Just for info for my Roche Combo, I just had 10 cannulas without tubing ?63.75, 10 with tubing ?68.85 and 5 Reservoirs ?9.35 - all exc VAT.

Per month I use 15 cannulas but don't change the tubing every time but let's take the higher price anyway - 15 @ ?6.65 = ?102.75 and 2 and a bit reservoirs so 3 @ ?1.87 = ?5.61

There are odd things of course such as batteries and battery holders and the caps that go on the reservoir to screw it into the pump - I haven't changed either of the latter yet but have put new batteries in.  Don't know what the starter pack or the pump itself plus meter/remote costs; though the latter they say to insure for ?3,000.

So my annual charge for consumables is ?108.36 x 12 = ?1,300.32 x 4 years pump life = ?5,201.28

Starter pack - let's say ?500.00 
(manuals, lanyards, a skin, inserter for cannulas, 5 cannulas, 2 reservoirs, 4 batteries for  pump, 6 for meter/remote, 2 battery caps, 2 reservoir caps)

Pump + meter/remote    ?3,000
Consumables    ?5,250

Total    ?8,750 - even if we add the VAT - 20% - that only makes ?10,500.

At my clinic although you have the discussion and they give you a loan pump for a week to pump nothing so you can play and get used to the record keeping, you don't actually get your paws on YOUR pump until the funding has been confirmed.  Is what neither me nor my DSN could work out when Roche said there was a query on my funding (they kept supplying me though NP)   Turned out they were addressing all their invoices to Coventry - I'm funded by Warwick!


----------



## trophywench (Dec 3, 2011)

PS Sue is coming from the perspective of a person who has had the benefit of a pump with certain features that don't appear on the Animas, but they had stopped making that pump.

You know yours will be utterly different for starters because No Pod LOL

We did have a bit of a discussion about what she missed, I'll have a look and see if it was on here or another forum we both frequent, and if I find it will post a link.

I like the colour displays on the Animas.  But I would now miss the remote I have on the Roche.  That's not to say either is better than the other, or the Medtronic - they are just different.  My mate with the Animas really likes it.  And I really like my Combo.  And others I know with Medtronic love theirs too ......


----------



## Pumper_Sue (Dec 3, 2011)

Hi jenny, the service pack as Roche calls it is ?46 + VAT.
The figures for the normal pumps I gave was top end of the market so it covers all pumps, Some were ?800 cheaper than the costing I put on.

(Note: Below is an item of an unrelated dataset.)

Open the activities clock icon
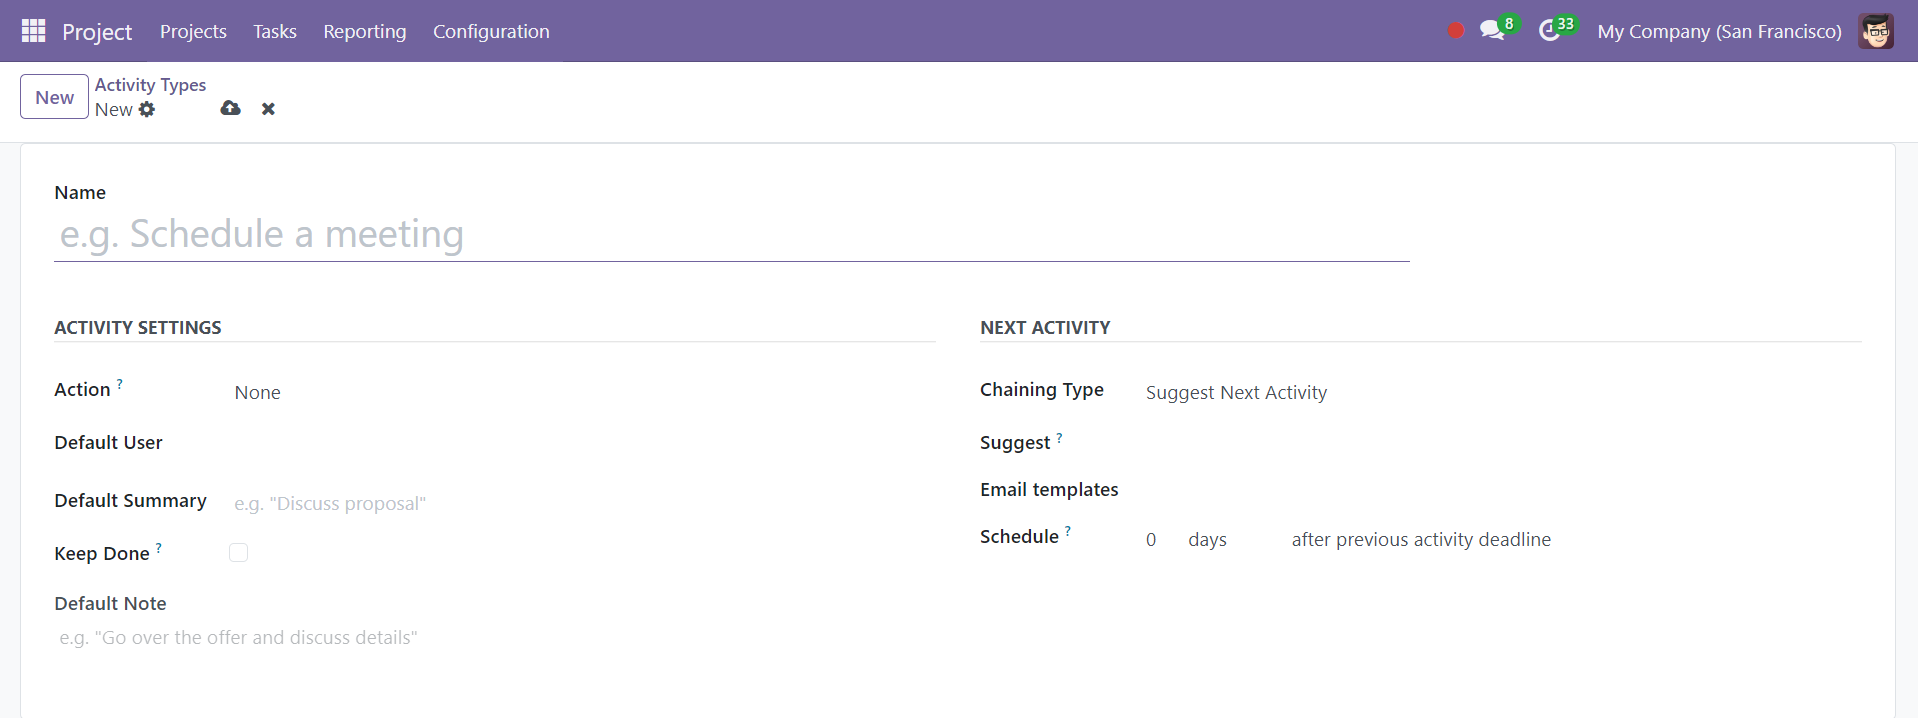Screen dimensions: 1918x718 click(1549, 30)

My dislike of the animas is mainly it takes 3 times as long to do things far to much scrolling and button pushing for 1 simple task. Oh and all the missing what I would call basic features.
Besides that it's a great pump. 
From reading forums ww regarding people changing from the cozmo to the animas about 99% have a dislike for it. All have said they hope to God that next time around there's a new pump on the market.
Obviously if it's your 1st pump it's great as you know no different.


----------



## Arch100 (Dec 3, 2011)

So for costings, my understanding is that the pods would come to around ?10,000 ex VAT over 4 years. 

I had agreed PCT funding for a pump, just the funding didn't cover the costs of the Omnipod (an admin cock up somewhere)

With regard to the Animas, obviously, I don't have anything to compare it to.  The hospital I'm at Only has the Animas or Medtronic, and the DSN has preference for the Animas.


Which pump are you on Sue?


----------



## Pumper_Sue (Dec 3, 2011)

Arch100 said:


> So for costings, my understanding is that the pods would come to around ?10,000 ex VAT over 4 years.
> 
> With regard to the Animas, obviously, I don't have anything to compare it to.  The hospital I'm at Only has the Animas or Medtronic, and the DSN has preference for the Animas.
> 
> ...



I have to ask who is wearing the pump you or her?

Oops missed your last question I have an animas


----------



## Arch100 (Dec 3, 2011)

LOL. Well there is only a choice of two at my hospital! I guess that's why I'm asking the questions.

BTW: my DSN has been perfect so far, the first person to actually discuss my diabetes in 19 years (rather than pat me on the head and see me 12 months later)


----------